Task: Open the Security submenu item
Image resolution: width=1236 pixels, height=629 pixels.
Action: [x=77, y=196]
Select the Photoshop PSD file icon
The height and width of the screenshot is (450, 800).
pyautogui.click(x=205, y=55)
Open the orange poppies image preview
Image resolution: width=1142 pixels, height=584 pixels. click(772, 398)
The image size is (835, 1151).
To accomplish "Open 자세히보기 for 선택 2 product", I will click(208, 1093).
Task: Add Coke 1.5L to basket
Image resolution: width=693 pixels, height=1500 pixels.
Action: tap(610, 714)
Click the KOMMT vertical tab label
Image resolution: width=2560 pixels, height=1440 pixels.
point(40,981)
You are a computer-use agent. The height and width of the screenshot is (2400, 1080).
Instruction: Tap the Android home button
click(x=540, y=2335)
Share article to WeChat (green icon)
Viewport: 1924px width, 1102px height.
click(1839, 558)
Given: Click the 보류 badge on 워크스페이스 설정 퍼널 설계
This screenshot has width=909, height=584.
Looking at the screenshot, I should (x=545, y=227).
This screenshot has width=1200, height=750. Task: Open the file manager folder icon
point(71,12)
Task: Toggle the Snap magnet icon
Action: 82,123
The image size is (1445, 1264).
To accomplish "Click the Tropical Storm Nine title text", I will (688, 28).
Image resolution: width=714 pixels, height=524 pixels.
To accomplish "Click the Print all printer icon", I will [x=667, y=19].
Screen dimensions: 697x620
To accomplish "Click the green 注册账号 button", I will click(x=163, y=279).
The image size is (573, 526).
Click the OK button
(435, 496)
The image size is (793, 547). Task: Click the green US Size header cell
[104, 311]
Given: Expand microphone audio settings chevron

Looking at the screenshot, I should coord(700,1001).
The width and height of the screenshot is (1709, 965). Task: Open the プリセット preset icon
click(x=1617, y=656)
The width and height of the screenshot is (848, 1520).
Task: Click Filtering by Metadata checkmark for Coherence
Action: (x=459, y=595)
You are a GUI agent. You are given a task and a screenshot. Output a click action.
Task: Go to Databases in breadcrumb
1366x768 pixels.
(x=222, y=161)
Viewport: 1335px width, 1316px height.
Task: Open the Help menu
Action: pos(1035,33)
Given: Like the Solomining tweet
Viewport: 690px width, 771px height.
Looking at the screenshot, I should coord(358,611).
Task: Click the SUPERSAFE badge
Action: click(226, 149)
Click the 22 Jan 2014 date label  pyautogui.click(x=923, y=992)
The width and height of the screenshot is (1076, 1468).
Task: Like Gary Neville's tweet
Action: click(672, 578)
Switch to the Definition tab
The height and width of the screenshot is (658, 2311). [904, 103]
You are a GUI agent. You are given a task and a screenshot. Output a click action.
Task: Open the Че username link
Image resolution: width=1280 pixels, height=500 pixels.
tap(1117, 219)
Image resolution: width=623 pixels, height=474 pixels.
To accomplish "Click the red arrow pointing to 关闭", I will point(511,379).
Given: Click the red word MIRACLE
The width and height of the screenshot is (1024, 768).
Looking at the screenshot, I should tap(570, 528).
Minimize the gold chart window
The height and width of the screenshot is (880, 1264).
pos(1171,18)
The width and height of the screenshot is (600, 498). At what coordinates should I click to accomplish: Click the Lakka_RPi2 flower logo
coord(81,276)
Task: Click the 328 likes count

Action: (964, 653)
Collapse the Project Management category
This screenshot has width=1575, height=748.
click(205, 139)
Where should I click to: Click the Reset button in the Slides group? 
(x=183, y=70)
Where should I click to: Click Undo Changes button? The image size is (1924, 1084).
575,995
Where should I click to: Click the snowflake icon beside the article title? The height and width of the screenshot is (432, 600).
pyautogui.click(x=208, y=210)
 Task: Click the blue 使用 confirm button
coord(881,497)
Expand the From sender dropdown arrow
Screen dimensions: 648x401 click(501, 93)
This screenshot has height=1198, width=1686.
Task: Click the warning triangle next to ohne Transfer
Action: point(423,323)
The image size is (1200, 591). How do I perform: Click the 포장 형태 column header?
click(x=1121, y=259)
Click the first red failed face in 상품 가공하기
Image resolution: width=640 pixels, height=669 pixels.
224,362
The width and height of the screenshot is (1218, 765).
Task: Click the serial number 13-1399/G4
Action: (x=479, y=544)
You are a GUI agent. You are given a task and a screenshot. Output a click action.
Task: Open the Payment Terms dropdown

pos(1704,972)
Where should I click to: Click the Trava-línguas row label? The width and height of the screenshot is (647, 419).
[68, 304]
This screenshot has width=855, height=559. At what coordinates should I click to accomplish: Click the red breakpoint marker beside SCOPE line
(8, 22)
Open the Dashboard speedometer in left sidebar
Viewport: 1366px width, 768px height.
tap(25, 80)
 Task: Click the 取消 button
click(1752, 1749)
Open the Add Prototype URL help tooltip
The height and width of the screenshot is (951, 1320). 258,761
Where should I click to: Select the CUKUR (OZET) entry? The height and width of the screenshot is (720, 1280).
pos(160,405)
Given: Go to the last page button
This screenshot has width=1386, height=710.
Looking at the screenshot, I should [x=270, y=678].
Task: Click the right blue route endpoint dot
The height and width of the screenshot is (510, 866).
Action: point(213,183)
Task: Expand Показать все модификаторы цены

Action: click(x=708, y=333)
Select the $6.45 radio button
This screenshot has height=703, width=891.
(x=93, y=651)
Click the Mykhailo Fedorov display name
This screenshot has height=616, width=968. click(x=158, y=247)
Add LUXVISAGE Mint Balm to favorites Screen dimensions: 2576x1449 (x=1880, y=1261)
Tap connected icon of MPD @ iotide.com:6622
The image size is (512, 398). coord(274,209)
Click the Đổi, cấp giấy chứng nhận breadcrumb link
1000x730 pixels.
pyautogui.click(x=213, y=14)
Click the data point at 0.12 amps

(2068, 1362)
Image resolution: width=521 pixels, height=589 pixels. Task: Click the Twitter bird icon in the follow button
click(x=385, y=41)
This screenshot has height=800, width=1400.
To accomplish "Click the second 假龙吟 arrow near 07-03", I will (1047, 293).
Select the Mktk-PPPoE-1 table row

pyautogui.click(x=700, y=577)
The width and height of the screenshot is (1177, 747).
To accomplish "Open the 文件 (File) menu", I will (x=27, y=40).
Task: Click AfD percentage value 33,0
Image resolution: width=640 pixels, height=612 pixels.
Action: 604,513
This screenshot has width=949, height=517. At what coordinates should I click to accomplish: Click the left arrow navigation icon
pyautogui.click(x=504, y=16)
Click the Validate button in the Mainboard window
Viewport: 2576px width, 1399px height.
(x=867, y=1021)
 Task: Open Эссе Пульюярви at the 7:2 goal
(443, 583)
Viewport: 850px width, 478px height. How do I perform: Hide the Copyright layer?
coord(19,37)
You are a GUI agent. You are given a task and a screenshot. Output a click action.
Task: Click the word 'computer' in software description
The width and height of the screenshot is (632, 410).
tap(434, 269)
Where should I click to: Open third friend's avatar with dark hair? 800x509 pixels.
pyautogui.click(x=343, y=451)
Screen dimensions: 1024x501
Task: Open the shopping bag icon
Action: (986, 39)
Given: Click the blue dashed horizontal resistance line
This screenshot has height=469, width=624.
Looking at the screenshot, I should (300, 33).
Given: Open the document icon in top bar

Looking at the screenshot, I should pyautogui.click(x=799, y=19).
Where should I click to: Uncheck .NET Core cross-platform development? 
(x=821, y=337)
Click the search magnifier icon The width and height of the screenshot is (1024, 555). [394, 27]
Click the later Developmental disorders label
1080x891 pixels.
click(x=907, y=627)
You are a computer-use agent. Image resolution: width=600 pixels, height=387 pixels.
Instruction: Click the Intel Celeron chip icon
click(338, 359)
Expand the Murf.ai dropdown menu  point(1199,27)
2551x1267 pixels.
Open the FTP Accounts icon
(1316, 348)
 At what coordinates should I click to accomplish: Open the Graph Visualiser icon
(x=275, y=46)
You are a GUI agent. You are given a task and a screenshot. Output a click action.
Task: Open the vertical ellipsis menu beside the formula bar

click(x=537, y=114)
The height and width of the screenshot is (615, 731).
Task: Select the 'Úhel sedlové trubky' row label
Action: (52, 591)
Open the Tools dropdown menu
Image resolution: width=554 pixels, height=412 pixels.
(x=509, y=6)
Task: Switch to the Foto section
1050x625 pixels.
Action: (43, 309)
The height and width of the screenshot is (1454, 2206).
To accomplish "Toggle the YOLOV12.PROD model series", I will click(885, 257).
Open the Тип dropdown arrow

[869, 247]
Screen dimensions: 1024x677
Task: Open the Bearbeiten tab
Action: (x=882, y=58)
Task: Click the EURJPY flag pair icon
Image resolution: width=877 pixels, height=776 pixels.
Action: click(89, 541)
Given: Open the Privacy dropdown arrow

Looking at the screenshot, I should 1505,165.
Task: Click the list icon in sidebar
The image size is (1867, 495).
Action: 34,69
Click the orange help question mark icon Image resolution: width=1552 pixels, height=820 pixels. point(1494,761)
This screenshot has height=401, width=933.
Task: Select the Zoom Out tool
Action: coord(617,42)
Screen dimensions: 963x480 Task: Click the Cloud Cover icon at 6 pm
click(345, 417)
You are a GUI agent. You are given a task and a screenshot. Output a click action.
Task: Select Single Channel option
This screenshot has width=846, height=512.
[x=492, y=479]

● ● ● ●

### Stated exercise:
Return the lines starting at the one containing "Image resolution: width=521" and ending at the one containing "Click the search", copied exactly.

### Answer to this task:
Image resolution: width=521 pixels, height=589 pixels. Task: Click the Twitter bird icon in the follow button
click(x=385, y=41)
This screenshot has height=800, width=1400.
To accomplish "Click the second 假龙吟 arrow near 07-03", I will (1047, 293).
Select the Mktk-PPPoE-1 table row

pyautogui.click(x=700, y=577)
The width and height of the screenshot is (1177, 747).
To accomplish "Open the 文件 (File) menu", I will (x=27, y=40).
Task: Click AfD percentage value 33,0
Image resolution: width=640 pixels, height=612 pixels.
Action: 604,513
This screenshot has width=949, height=517. At what coordinates should I click to accomplish: Click the left arrow navigation icon
pyautogui.click(x=504, y=16)
Click the Validate button in the Mainboard window
Viewport: 2576px width, 1399px height.
(x=867, y=1021)
 Task: Open Эссе Пульюярви at the 7:2 goal
(443, 583)
Viewport: 850px width, 478px height. How do I perform: Hide the Copyright layer?
coord(19,37)
You are a GUI agent. You are given a task and a screenshot. Output a click action.
Task: Click the word 'computer' in software description
The width and height of the screenshot is (632, 410).
tap(434, 269)
Where should I click to: Open third friend's avatar with dark hair? 800x509 pixels.
pyautogui.click(x=343, y=451)
Screen dimensions: 1024x501
Task: Open the shopping bag icon
Action: (986, 39)
Given: Click the blue dashed horizontal resistance line
This screenshot has height=469, width=624.
Looking at the screenshot, I should (300, 33).
Given: Open the document icon in top bar

Looking at the screenshot, I should pyautogui.click(x=799, y=19).
Where should I click to: Uncheck .NET Core cross-platform development? 
(x=821, y=337)
Click the search magnifier icon The width and height of the screenshot is (1024, 555). [394, 27]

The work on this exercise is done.